In the data below, which lines contain "agent"? List them by copying each one.

RAW DATA Start Marker

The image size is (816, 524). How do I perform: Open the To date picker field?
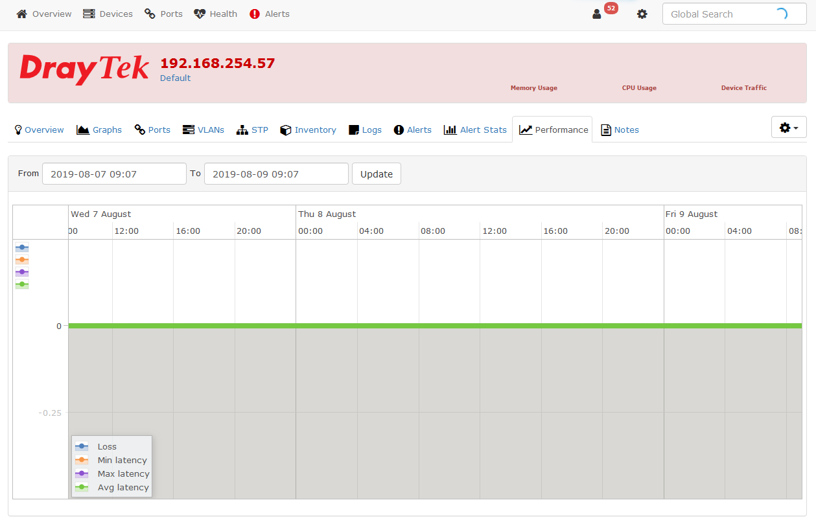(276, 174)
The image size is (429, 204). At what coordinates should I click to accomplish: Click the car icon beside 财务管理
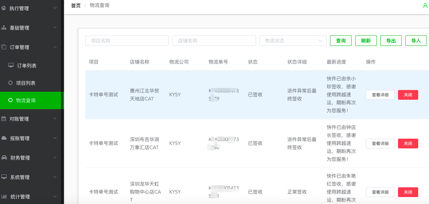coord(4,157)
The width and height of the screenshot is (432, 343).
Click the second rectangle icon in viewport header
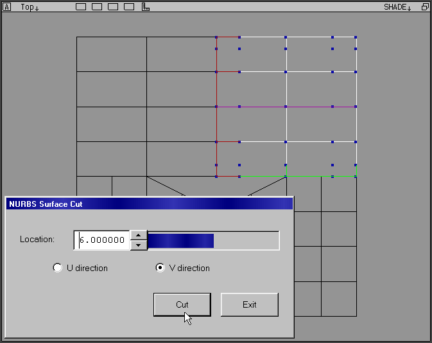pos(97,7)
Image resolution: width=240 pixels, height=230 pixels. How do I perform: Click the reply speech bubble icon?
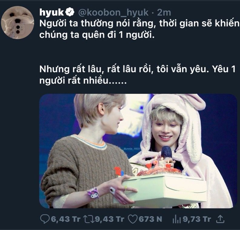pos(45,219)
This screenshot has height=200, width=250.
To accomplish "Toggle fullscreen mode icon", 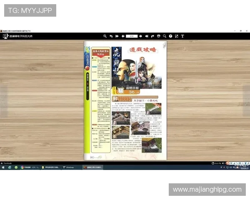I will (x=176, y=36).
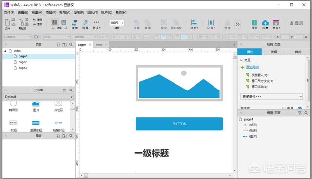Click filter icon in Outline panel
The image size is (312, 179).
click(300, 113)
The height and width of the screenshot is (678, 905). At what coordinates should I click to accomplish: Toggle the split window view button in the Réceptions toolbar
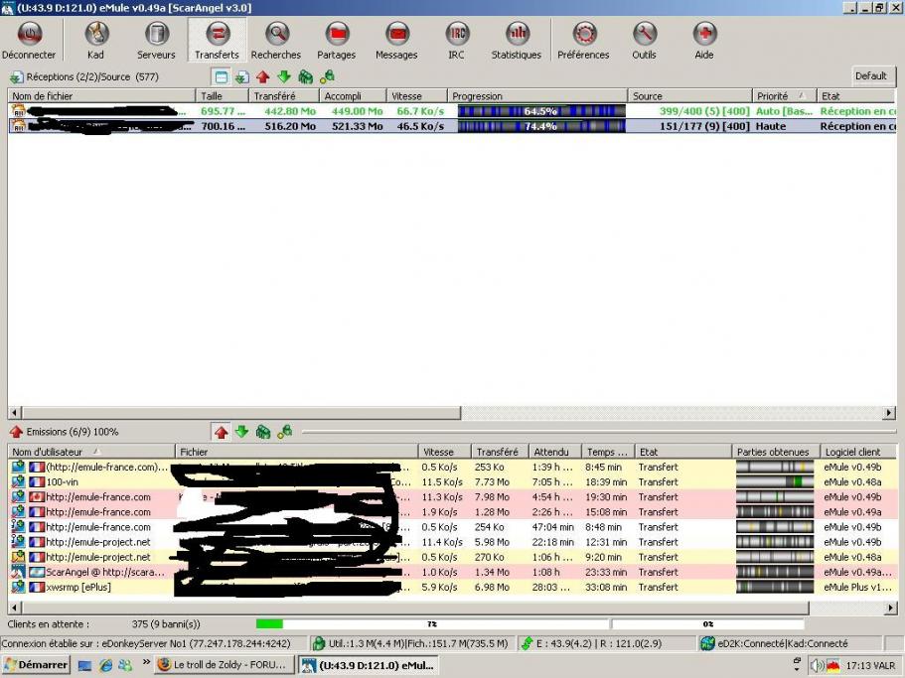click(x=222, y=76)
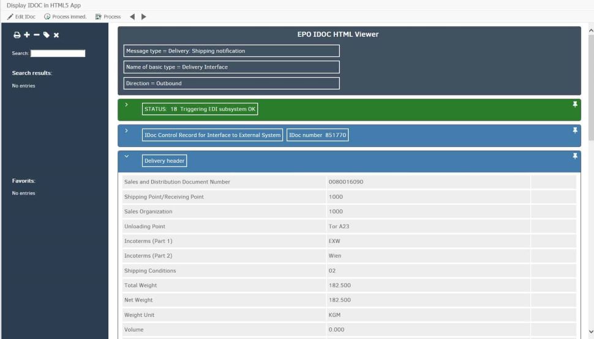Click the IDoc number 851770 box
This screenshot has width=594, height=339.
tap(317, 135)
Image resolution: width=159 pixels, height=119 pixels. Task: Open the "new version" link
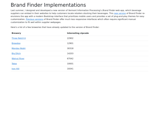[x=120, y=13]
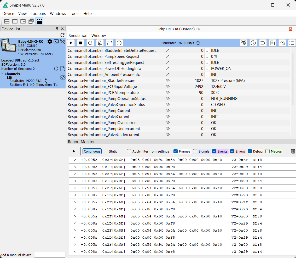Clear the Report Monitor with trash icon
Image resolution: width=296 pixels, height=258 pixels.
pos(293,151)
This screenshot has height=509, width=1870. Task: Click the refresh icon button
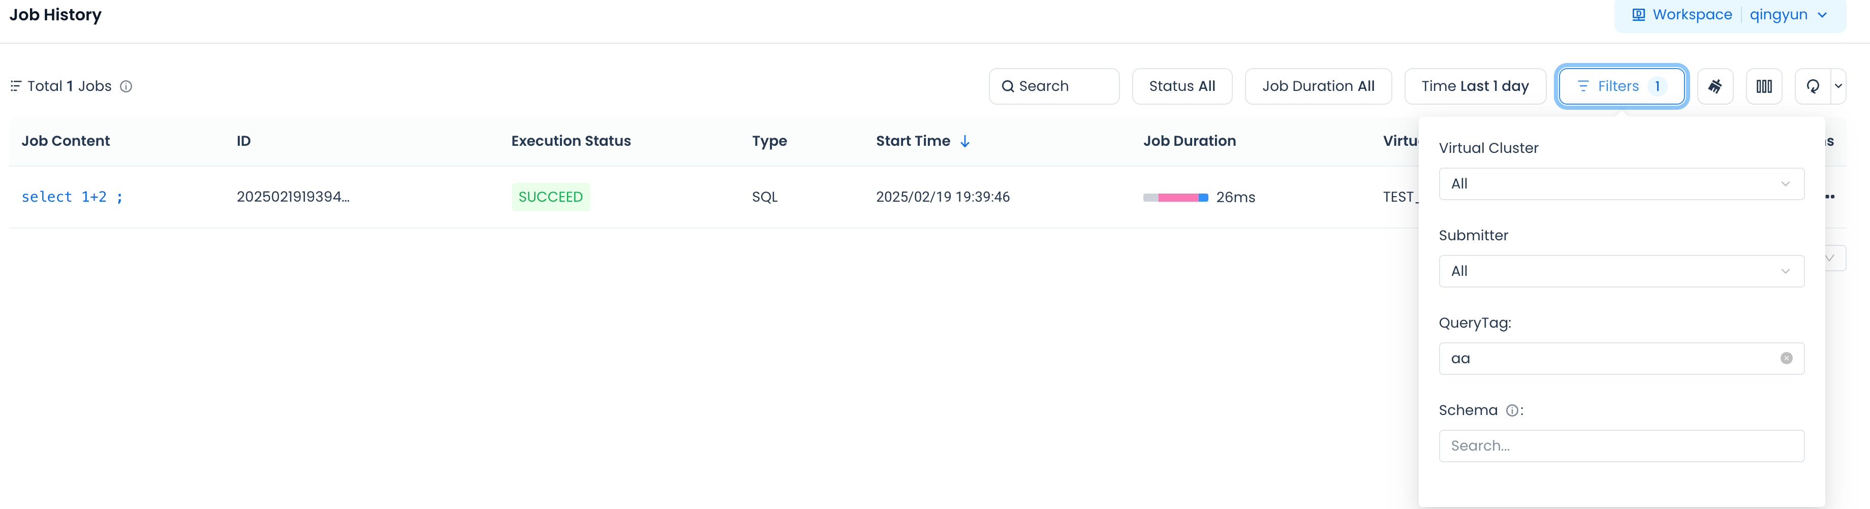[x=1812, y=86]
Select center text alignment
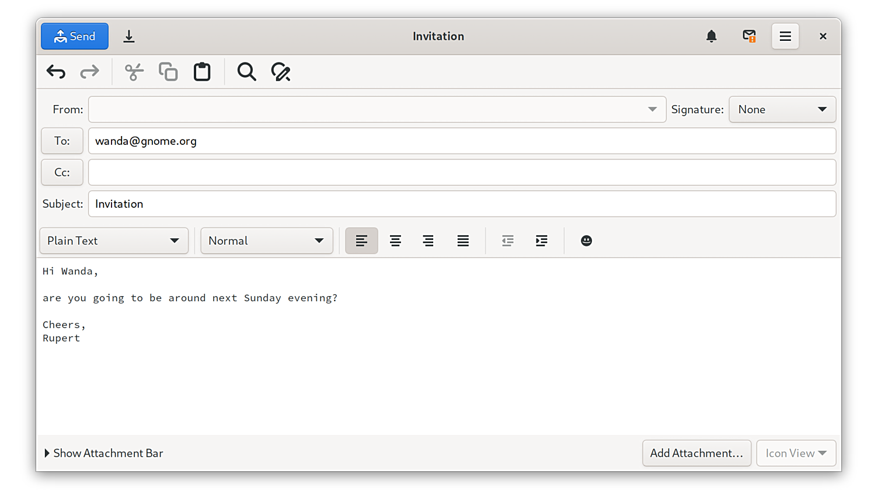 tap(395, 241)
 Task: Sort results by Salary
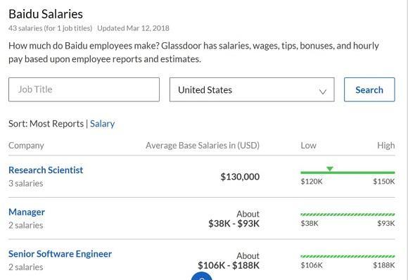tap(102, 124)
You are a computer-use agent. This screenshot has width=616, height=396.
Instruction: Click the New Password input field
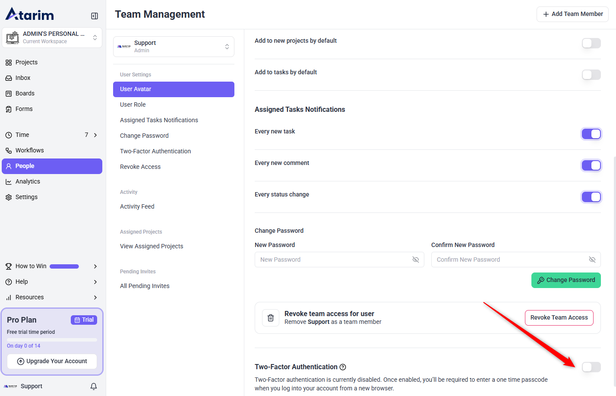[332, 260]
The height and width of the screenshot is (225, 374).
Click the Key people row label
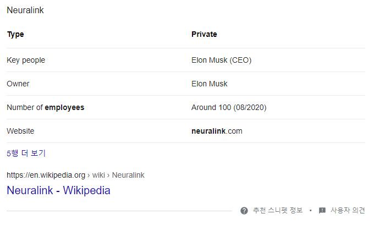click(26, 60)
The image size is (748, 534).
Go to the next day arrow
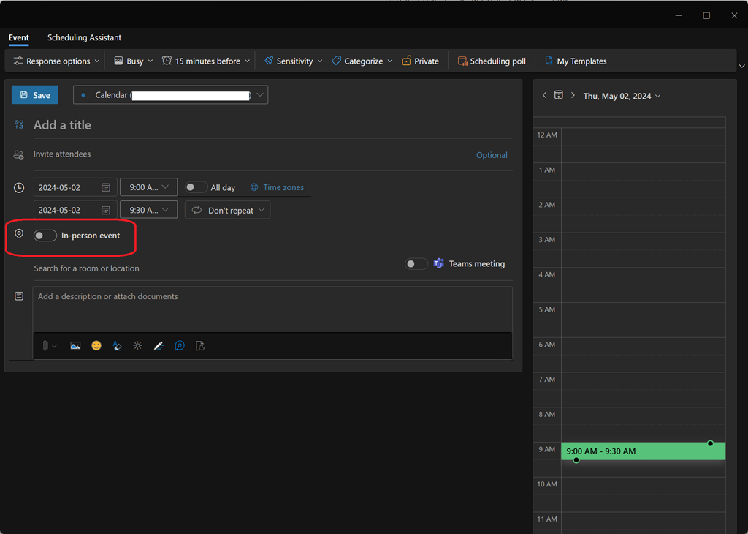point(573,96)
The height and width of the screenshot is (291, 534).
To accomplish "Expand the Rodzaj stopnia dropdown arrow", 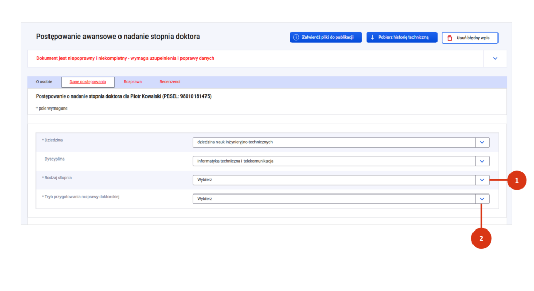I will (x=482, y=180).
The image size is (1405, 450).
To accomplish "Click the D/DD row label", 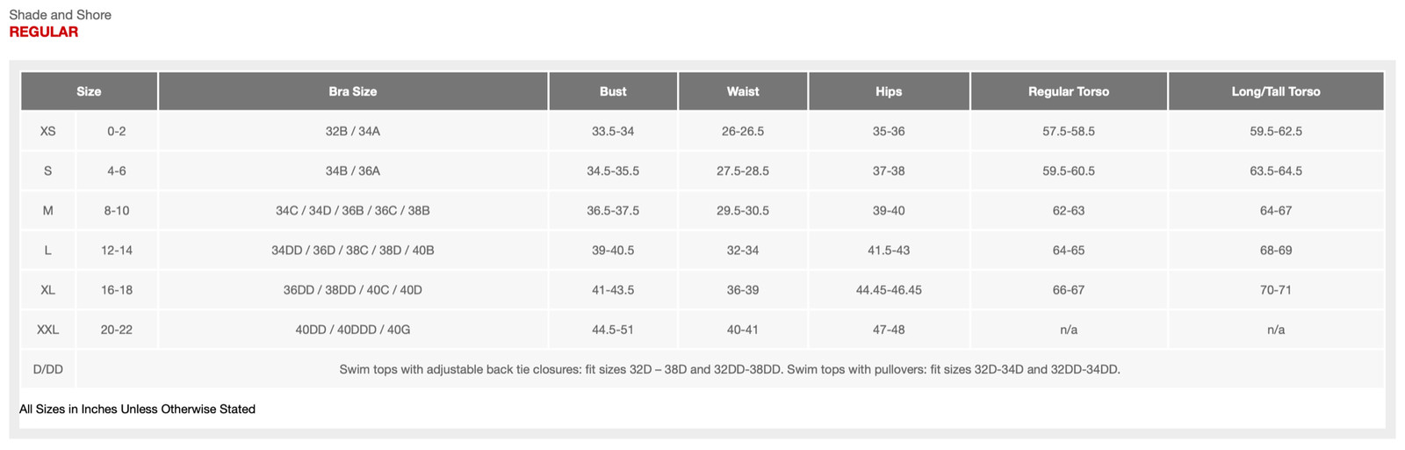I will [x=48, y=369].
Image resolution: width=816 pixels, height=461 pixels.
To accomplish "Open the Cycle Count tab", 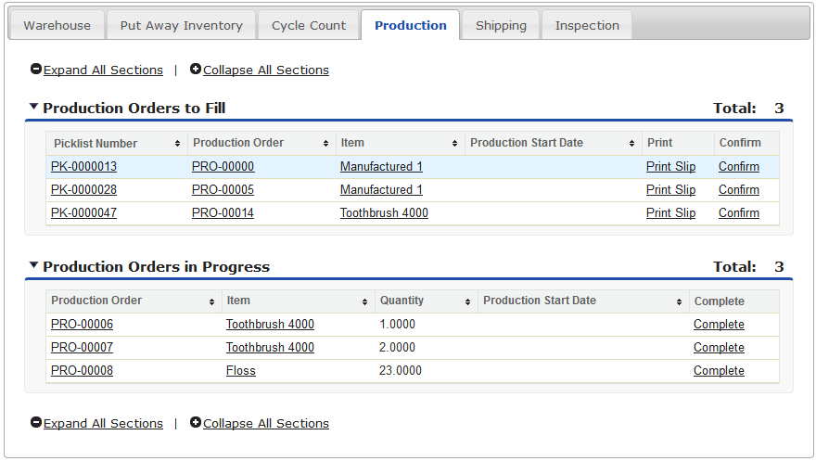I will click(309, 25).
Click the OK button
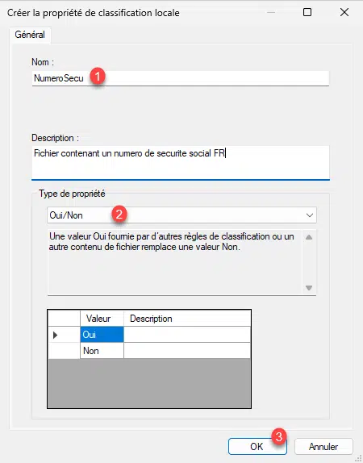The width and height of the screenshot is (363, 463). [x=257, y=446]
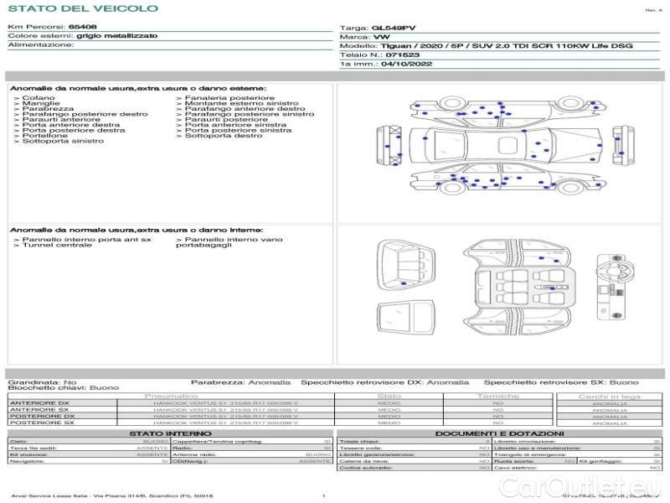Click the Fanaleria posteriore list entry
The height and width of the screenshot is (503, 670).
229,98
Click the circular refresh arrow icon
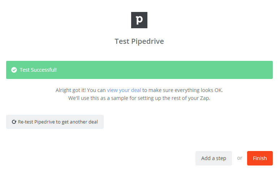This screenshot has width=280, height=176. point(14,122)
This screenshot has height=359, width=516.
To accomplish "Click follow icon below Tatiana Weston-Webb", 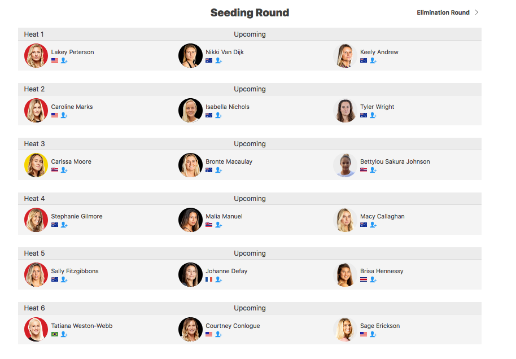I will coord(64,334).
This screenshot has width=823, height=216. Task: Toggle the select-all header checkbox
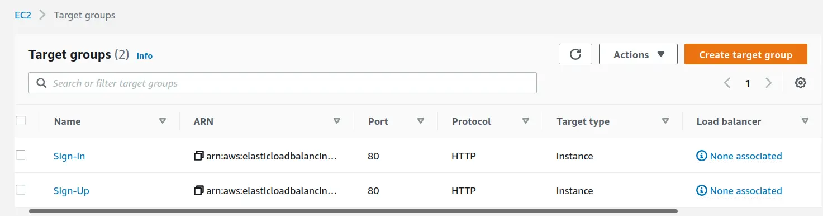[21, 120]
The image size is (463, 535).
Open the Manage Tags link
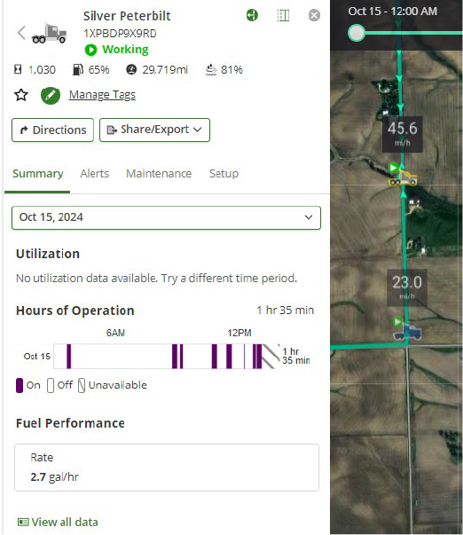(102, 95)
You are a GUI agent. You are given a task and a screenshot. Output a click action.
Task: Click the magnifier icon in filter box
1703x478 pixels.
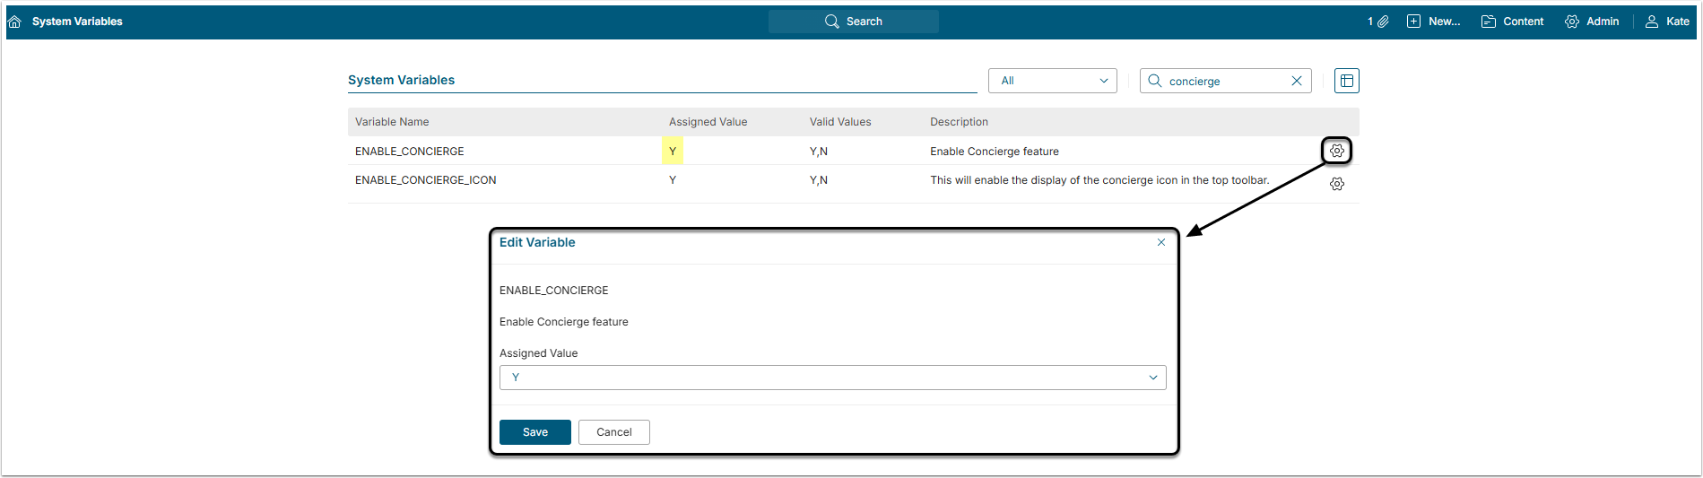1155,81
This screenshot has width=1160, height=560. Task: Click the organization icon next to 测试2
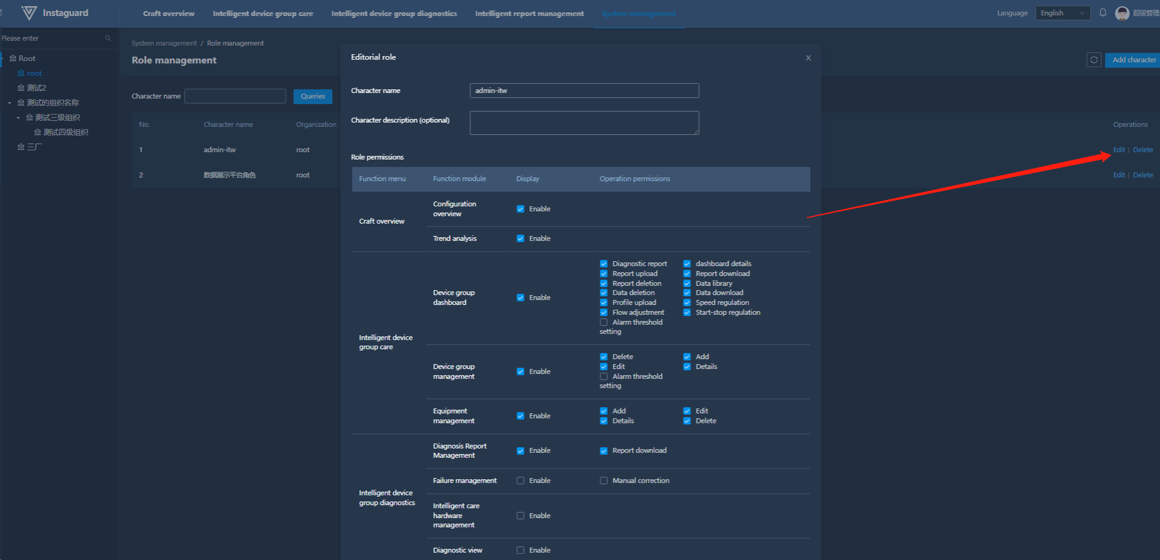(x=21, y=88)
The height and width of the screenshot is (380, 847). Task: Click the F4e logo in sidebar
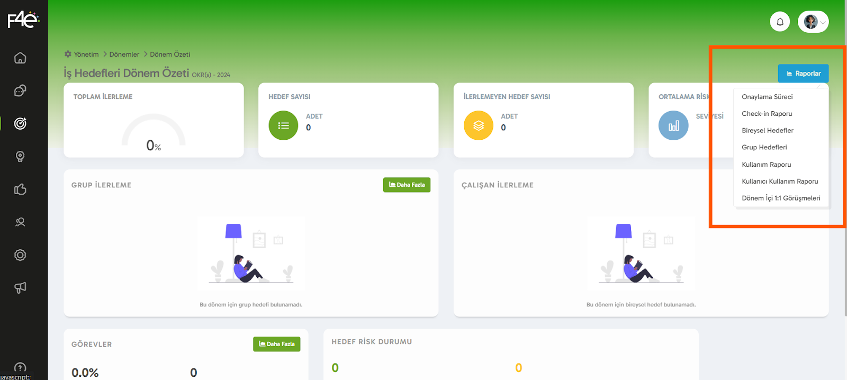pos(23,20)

RAW DATA End Marker

SOLUTION —
You are a computer-use agent. This screenshot has width=616, height=396.
You are a GUI agent. You are given a task and a screenshot. Output a click action.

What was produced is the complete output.